“Man they're playing 5 mins away from my office. Awesome, I'm going for that gig whatever happens. They're launching their new album. It’s going to be amazing. I love their older stuff. It’s time for the gig. Oh man I think they're going on stage. Oh this is going to be great. Hmmm..okaayyy. The sound is nice, not like their previous songs. But nice. Clean. Refined. Let's see the next few songs, maybe they'll get better. Ok what's happening? I came here expecting sounds that would basically give me goosebumps. Basically their earlier material. Geez why are they playing so clean. Where's the sparring between the instruments? Where is the playfulness? Baahh.. Man I'm going home."
This is what went through my head when I went for the album launch of a band called Advaita. They had music that literally gave me goosebumps. Literally. I fell in love with their music. It was peaceful, beautiful, Indian classical with contemporary western influences. I never had such feelings for an Indian band before. And I'm not alone in this. The gig was packed. But boy was it a letdown.
I was expecting them to play with the sounds, letting them flow through a person and disrupting that flow right when it was leaving that person. That was what Advaita was all about. And that is what they were good at. But what they had become was a band whose sounds could melt in the background. They had a clean, refined and uniform sound. They had lost that raw punch that drew so many to their music. They became too perfect. They were led by a new producer who pushed them to become mainstream. Cater to the ears of the mass. What they had become, was a bunch of guys whose music could be mistaken for the ones played at fine dining restaurants. It hurt me to see that.

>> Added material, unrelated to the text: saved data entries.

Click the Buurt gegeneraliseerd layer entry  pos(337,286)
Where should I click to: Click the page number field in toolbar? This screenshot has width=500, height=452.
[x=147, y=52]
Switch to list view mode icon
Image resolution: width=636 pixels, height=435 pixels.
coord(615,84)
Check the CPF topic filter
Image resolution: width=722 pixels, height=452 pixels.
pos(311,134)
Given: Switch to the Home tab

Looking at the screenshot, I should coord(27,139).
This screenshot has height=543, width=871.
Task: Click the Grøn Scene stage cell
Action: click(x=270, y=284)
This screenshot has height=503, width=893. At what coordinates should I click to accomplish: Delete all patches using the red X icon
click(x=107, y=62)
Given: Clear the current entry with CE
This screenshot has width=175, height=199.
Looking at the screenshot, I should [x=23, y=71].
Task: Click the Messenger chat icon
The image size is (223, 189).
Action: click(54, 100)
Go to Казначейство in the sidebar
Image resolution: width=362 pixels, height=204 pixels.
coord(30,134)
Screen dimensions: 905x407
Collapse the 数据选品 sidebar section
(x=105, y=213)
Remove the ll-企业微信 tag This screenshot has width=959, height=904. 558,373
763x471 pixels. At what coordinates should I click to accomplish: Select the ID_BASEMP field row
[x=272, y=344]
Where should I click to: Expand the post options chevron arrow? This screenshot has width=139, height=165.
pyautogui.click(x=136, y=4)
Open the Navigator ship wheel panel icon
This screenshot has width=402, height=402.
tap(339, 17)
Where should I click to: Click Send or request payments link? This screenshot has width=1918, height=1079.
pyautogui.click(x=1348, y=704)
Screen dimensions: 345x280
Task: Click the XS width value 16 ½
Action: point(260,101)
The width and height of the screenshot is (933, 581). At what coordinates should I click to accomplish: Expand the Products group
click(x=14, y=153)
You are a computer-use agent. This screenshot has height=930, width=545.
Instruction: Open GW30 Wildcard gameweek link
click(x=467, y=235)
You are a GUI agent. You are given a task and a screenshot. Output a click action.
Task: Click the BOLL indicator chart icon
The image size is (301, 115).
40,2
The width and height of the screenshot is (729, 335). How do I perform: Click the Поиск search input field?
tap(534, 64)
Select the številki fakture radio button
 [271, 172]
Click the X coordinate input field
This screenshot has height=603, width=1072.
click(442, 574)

It really comes down to the question of how a band can retain their original sound. That can happen only if they remain true to themselves. True to the reason they came together. The love of music. The love of that sound they could call their own. It’s hard. It’s tough. It’s a challenge. You need to keep only yourself as a barometer. Retain that raw power that is you. Run after love, nothing else. It'll stop people from going home and hearing your old music they really loved.